Small Illinois Banks Weigh How Big They Need to Be to Survive, Compete

CHICAGO - Community banks in Illinois, where there are more small community banks than in any other state, are sizing themselves up.

Here, perhaps more than anywhere else, community banks are grappling with how big they are and how big they should be.

As the industry consolidates, the asset size for viable community banks will be $200 million to $500 million, estimated banking attorney Theodore L. Eissfeldt.

Most experts believe that operating economies of scale begin to be most acutely felt at $200 million in asset size. In Illinois alone, hundreds of rural banks have less than $200 million of assets.

Douglas V. Austin, who heads the bank consulting firm Austin Financial Services, Toledo, agreed that community banks need to reach a critical mass by the year 2000. He estimated viability at between $150 million and $250 million of assets.

"The reason for it is to be able to have enough revenue to have enough staff to be able to meet the regulatory burden," he said.

Mr. Austin said he thinks banks can survive below that range but could have compliance problems. Despite the recent movement to ease the regulatory burden on small banks, he said, the smallest by and large still lack the wherewithal to deal with the host of regulations.

Speaking at a recent industry conference, Mr. Eissfeldt, a lawyer in the Peoria, Ill., office of Schiff Hardin & Waite said community banks should consider alternatives to merging with other banks to bulk themselves up. Institutions such as stock and mutual thrifts and credit unions that convert to thrift charters could be merger candidates, he said.

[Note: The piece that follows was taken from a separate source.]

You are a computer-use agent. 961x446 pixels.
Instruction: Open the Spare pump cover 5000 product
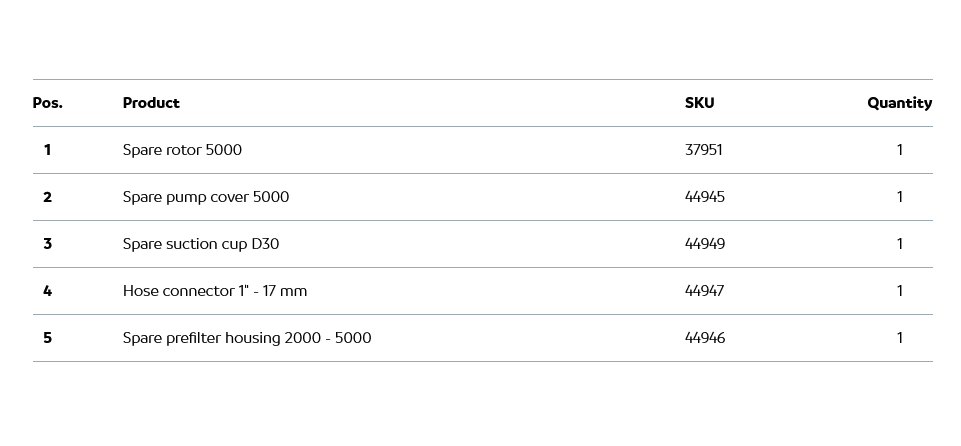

"There aren't many strategic options out there for a mutual thrift," Mr. Eissfeldt said. "The reason it presents an opportunity to community banks in particular is there are so many of these out there that haven't converted."

If more credit unions switch to thrift charters, as New Jersey's Lusitania Federal Credit Union did, banks could pursue them as well, he said.

Bankers at the session found the suggestions intriguing but premature.

"It would certainly be something we'd look into," said Robert L. Cormier Sr., president and chief executive of $250 million-asset Home State Bank, Crystal Lake, Ill. "But that's in the early stage of development."